__INFORMATION PROVIDED__.
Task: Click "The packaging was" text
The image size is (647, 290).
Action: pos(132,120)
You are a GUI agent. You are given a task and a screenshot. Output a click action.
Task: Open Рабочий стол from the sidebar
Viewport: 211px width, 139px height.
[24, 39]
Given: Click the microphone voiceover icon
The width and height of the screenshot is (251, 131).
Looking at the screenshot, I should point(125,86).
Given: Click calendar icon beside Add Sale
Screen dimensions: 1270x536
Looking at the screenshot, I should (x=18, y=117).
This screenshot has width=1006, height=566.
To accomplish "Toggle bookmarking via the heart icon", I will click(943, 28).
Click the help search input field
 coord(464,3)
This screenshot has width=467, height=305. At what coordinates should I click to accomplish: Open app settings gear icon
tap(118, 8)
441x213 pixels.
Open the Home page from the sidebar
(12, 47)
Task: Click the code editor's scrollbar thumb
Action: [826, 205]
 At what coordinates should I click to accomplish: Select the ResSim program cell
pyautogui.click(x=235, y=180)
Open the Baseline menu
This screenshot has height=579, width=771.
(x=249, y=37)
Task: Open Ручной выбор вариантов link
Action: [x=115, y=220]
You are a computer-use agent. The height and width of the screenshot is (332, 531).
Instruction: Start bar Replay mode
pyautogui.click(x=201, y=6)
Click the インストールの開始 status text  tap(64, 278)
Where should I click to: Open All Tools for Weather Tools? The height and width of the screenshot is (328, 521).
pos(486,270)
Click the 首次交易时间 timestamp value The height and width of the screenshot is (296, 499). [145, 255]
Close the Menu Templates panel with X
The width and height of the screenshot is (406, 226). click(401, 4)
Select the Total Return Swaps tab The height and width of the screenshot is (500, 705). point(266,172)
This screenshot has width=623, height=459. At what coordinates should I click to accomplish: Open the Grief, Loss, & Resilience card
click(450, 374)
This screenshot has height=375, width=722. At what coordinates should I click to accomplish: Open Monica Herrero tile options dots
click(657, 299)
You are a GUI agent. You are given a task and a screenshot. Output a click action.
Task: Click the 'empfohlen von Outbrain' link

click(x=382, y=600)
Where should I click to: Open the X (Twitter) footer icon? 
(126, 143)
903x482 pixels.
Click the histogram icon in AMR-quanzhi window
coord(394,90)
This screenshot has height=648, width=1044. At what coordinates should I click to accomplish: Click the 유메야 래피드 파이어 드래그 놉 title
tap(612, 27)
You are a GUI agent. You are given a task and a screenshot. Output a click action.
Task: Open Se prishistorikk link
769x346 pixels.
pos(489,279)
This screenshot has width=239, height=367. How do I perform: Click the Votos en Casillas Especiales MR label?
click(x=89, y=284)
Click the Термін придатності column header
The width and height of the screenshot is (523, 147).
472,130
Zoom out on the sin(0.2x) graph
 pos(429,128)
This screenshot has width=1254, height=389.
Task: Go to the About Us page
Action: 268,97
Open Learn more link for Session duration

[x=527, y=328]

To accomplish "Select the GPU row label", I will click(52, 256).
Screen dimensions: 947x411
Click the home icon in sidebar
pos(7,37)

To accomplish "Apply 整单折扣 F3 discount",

__WORK REQUEST__. Print all records shown above, word for word.

__ANSWER TO THIS PROBLEM__.
Task: Click "The packaging was" text
The image size is (647, 290).
Action: pos(132,120)
You are a GUI agent. You are given a task and a screenshot. Output a click action.
Task: Open Рабочий стол from the sidebar
Viewport: 211px width, 139px height.
[24, 39]
Given: Click the microphone voiceover icon
The width and height of the screenshot is (251, 131).
Looking at the screenshot, I should point(125,86).
Given: Click calendar icon beside Add Sale
Screen dimensions: 1270x536
Looking at the screenshot, I should (x=18, y=117).
This screenshot has width=1006, height=566.
To accomplish "Toggle bookmarking via the heart icon", I will click(943, 28).
Click the help search input field
 coord(464,3)
This screenshot has width=467, height=305. At what coordinates should I click to accomplish: Open app settings gear icon
tap(118, 8)
441x213 pixels.
Open the Home page from the sidebar
(12, 47)
Task: Click the code editor's scrollbar thumb
Action: [826, 205]
 At what coordinates should I click to accomplish: Select the ResSim program cell
pyautogui.click(x=235, y=180)
Open the Baseline menu
This screenshot has height=579, width=771.
(x=249, y=37)
Task: Open Ручной выбор вариантов link
Action: [x=115, y=220]
You are a computer-use agent. The height and width of the screenshot is (332, 531).
Instruction: Start bar Replay mode
pyautogui.click(x=201, y=6)
Click the インストールの開始 status text  tap(64, 278)
Where should I click to: Open All Tools for Weather Tools? The height and width of the screenshot is (328, 521).
pos(486,270)
Click the 首次交易时间 timestamp value The height and width of the screenshot is (296, 499). [145, 255]
Close the Menu Templates panel with X
The width and height of the screenshot is (406, 226). click(401, 4)
Select the Total Return Swaps tab The height and width of the screenshot is (500, 705). point(266,172)
This screenshot has width=623, height=459. At what coordinates should I click to accomplish: Open the Grief, Loss, & Resilience card
click(450, 374)
This screenshot has height=375, width=722. At what coordinates should I click to accomplish: Open Monica Herrero tile options dots
click(657, 299)
You are a GUI agent. You are given a task and a screenshot. Output a click action.
Task: Click the 'empfohlen von Outbrain' link

click(x=382, y=600)
Where should I click to: Open the X (Twitter) footer icon? 
(126, 143)
903x482 pixels.
Click the histogram icon in AMR-quanzhi window
coord(394,90)
This screenshot has height=648, width=1044. At what coordinates should I click to accomplish: Click the 유메야 래피드 파이어 드래그 놉 title
tap(612, 27)
You are a GUI agent. You are given a task and a screenshot. Output a click action.
Task: Open Se prishistorikk link
769x346 pixels.
pos(489,279)
This screenshot has width=239, height=367. How do I perform: Click the Votos en Casillas Especiales MR label?
click(x=89, y=284)
Click the Термін придатності column header
The width and height of the screenshot is (523, 147).
472,130
Zoom out on the sin(0.2x) graph
 pos(429,128)
This screenshot has width=1254, height=389.
Task: Go to the About Us page
Action: 268,97
Open Learn more link for Session duration

[x=527, y=328]

To accomplish "Select the GPU row label", I will click(52, 256).
Screen dimensions: 947x411
Click the home icon in sidebar
pos(7,37)

To accomplish "Apply 整单折扣 F3 discount",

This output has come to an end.